A far-right party with links to Greece’s defunct neo-Nazi Golden Dawn appears to have doubled its support as widespread disaffection over corruption scandals dominated elections for a new parliament in Cyprus on Sunday.
The vote, a key indicator of public opinion ahead of presidential polls, has been contested by 659 candidates from a record 15 political groups and formations as anger holds sway among Greek Cypriots shocked by revelations that have emerged at the highest echelons.
“Corruption has lead to an unprecedented alienation of voters,” said Christophoros Christophorou, an analyst specialised in electoral behaviour. “All four mainstream parties are on course to record a further decline in support with a fragmentation of the political landscape not seen before.”
Voter turnout was low by mid-afternoon, a sign of the apathy that many predicted may ultimately prevail.
An exit poll published by state TV suggested that the far-right National Popular Front (Elam) had taken between 5-7% of the vote, almost doubling its support from 2016, when it first elected two MPs to the 56-member parliament.
The projected result would mark a clear victory for a party whose affiliation with the now outlawed Golden Dawn has done little to dent its appeal for a nationalist-minded constituency also enraged by reports of wrongdoing among mainstream politicians.
In power since 2013, President Nicos Anastasiades’ administration has been badly hit by allegations of corruption linked mostly to a controversial cash-for-passports scheme that has helped transform the seashore city of Limassol with gargantuan apartment blocs built with the sole purpose of luring investors.
In a rare display of public opprobrium that has not gone unnoticed by Turkish Cypriots in the island’s breakaway north, Greek Cypriots have held mass demonstrations to deplore corruption and demand a solution to Cyprus’s division.
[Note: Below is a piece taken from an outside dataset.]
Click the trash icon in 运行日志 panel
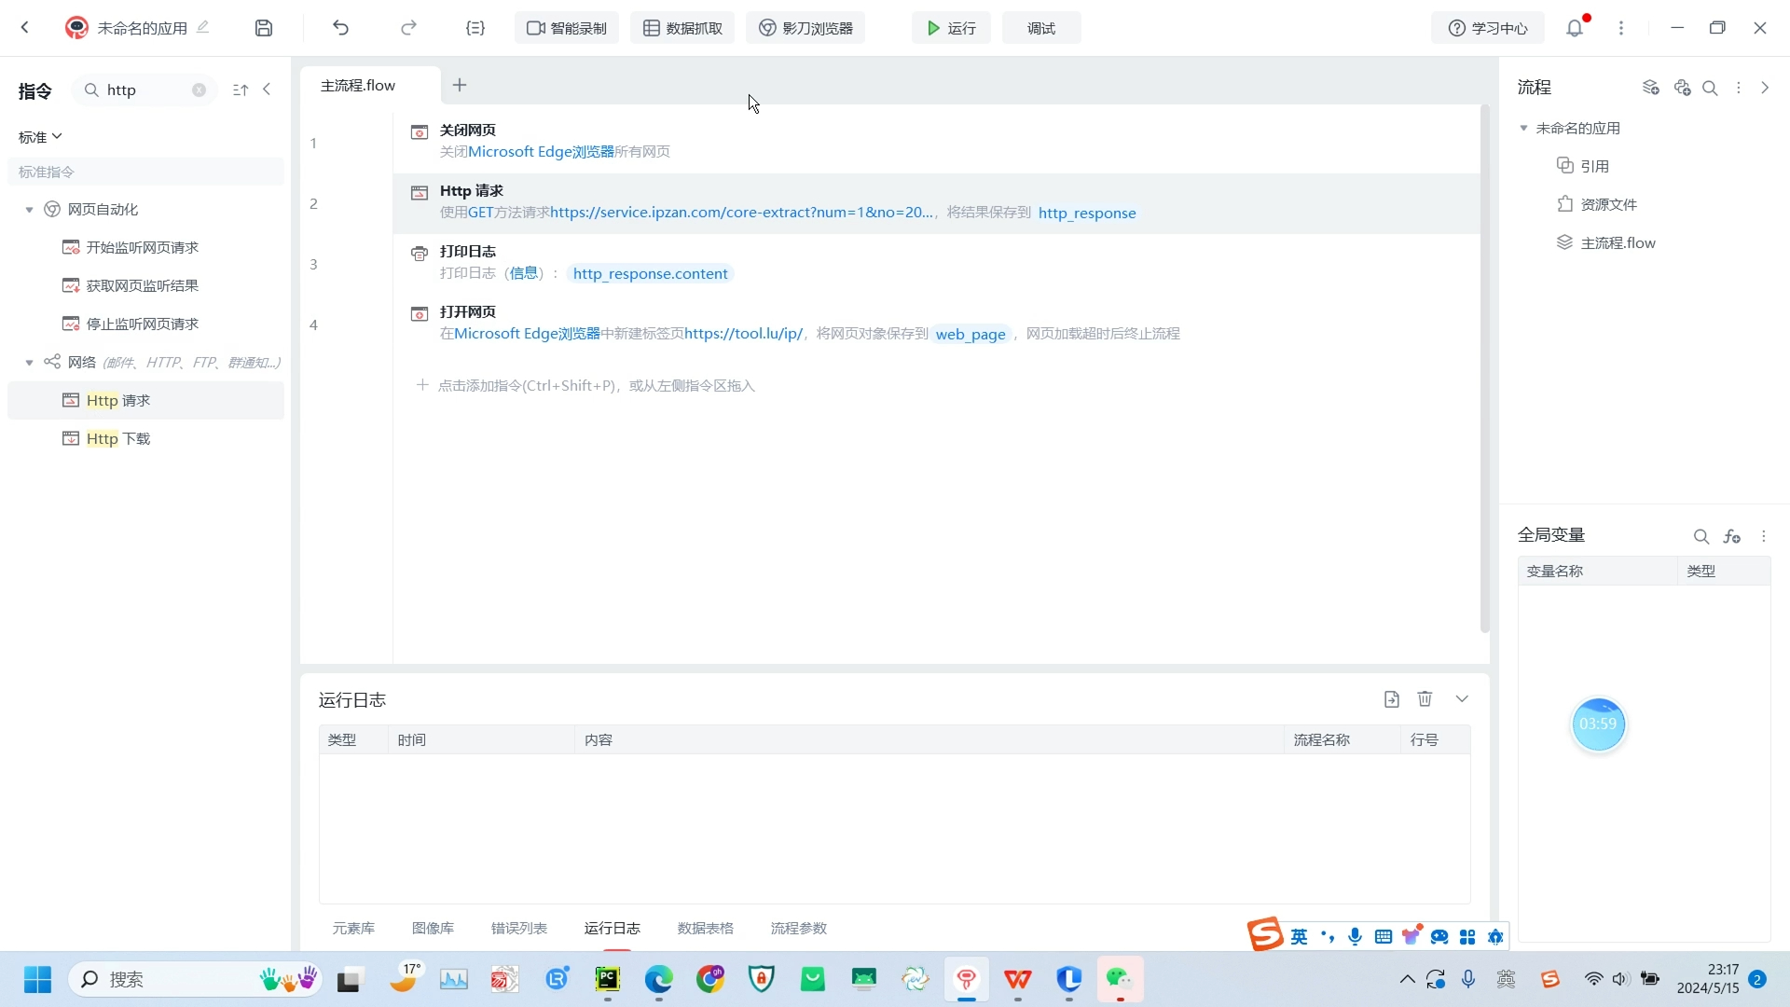This screenshot has width=1790, height=1007. pos(1425,699)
The 74-year-old president has robustly rejected any accusations of wrongdoing.
According to the exit poll Anastasiades’ right-wing Democratic Rally was expected to attract between 24-28 % of the vote, followed by the leftwing Progressive Party of Working People (AKEL), polling between 23-27%. The poll was based on 75% of 3,200 exit poll respondents being counted.
“Politically we have become deeply polarised with younger people clearly not willing to put up with the corrupt practices of the past,” said Nicos Trimikliniotis, professor of sociology at the University of Nicosia.
Trimikliniotis said Elam’s rise was testimony to the tolerance the extremists had been granted by an administration that often needed the party’s support to pass legislation.
“By allowing the neo-Nazi Elam to operate as a reserve force the government has helped undermine the democratic fabric of society and trust in institutions,” he said. “Elam has played a destructive role in shifting the rhetoric more to the right and enabling public discourse to become more racist and anti-immigrant at a time when ever more asylum seekers are arriving on Cyprus.”
The party is led by Christos Christou, a 40-year-old former bouncer who previously lived in Athens where he was a member of Golden Dawn with close ties to its now imprisoned chief Nikos Michaloliakos. Unlike the mainland Greek group, however, whose entire leadership was jailed after it was judged to be a criminal organisation last year, Elam has not been accused of attacking migrants or embracing tactics of blind violence.
Smaller parties – many running for the first time – are likely to benefit from the high levels of disgruntlement and protest votes the disillusioned electorate is expected to cast. The exit polls suggested that the Green party, fielding a diverse group of mostly young candidates who support the island’s reunification, would take between 4-6%, up on 2016.
Anastasiades has been accused of missing the opportunity to pursue a peace settlement when the pro-solution Turkish Cypriot leader, Mustafa Akinci, was in power. The moderate was ousted by a hardliner last year.
With so many candidates contesting the poll, analysts predicted the result being so dispersed that parliament could ultimately remain unchanged even if AKEL emerged the biggest political force.
“There is a mood for change for sure,” said Hubert Faustmann, a professor of history and politics at the University of Nicosia. “A lot of the electorate is unhappy but the protest vote is fragmented and with high abstention rates and no unifying figure that can attract it the composition of the legislature may well end up looking the same.”